AIM’s occupation of Gordon and the tale of Yellow Thunder’s humiliation at the American Legion dance made regional and national headlines. Television crews began to swarm through town. Faced with the most damning incident in the community’s eighty-seven-year history, the redneck Establishment went to extraordinary lengths to cast doubt and to explain away the facts. The Gordon Journal, like most small-town papers, survives on advertising from local merchants—among them several people who had attended the legion dance that night. The paper ran front-page stories and breast-beating editorials quoting whites who claimed to have attended the dance. The articles said that far from having been forced to dance, Yellow Thunder, naked from the waist down, had simply been shoved into the building through an outside door, and legionnaires had quickly gotten up from booths and tables to shield him from view. The articles also claimed that the incident lasted no more than thirty or forty seconds, and Yellow Thunder had been escorted outside immediately afterward. They claimed nobody had even attempted to interview any of the people who had witnessed the incident, and out-of-town reporters had simply embellished rumor and reported it as fact.
I heard the ugly truth from eyewitnesses, a couple of young white men who were decently ashamed that they had been at the dance and had done nothing to help Yellow Thunder. They came to city hall to tell us what they knew. Yellow Thunder had been forced to prance and shuffle for the amusement of the whites. The Gordon rednecks who tried to peddle their “it-never-happened” line of swill were simply perpetuating a local tradition inaugurated by their ancestors—the settlers who had taken possession of northern Nebraska’s sand hill country in the 1880s, land stolen from the original Lakota reservation.

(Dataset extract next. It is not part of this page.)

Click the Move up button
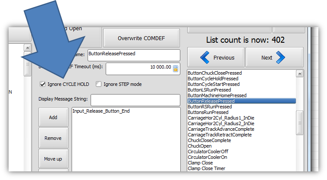 [x=53, y=159]
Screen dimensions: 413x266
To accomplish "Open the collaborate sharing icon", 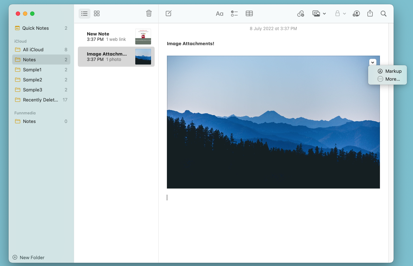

In 1890, those settlers had fed outrageous lies and half-baked rumors to newspapermen who then flocked to Pine Ridge to report on “Sioux unrest.” The locals worked the reporters, feeding them whatever they wanted to hear so they would stick around to buy the town’s goods and services at inflated prices. The rumors invented and spread in that way created hysteria about a wholly fictional “Sioux uprising” that brought thousands of federal troops, some from as far east as Chicago. The presence of all those armed soldiers and the continued outpouring of incredible rumors generated by rapacious merchants in Gordon and nearby towns led directly to the massacre of more than three hundred Indian people at Wounded Knee. Given that history, already familiar to Pine Ridge residents, the Journal’s attempts to whitewash the Yellow Thunder affair were predictable and ridiculous.
After the Gordon city council gave in to our demands, AIM members and our supporters drove back to Pine Ridge in triumph. We felt that with so much publicity, the authorities would be obliged to make sure the killers of Raymond Yellow Thunder would at least get long prison sentences. Around Pine Ridge, everyone in AIM was treated as a hero. We were invited to address a packed house in Billy Mills Hall. It was an electric moment. I could feel pride and excitement and hope in the air and I was thrilled to realize that every person in the room—just about everybody who lived in Pine Ridge Village—was ready to join AIM and start to stand up for their rights.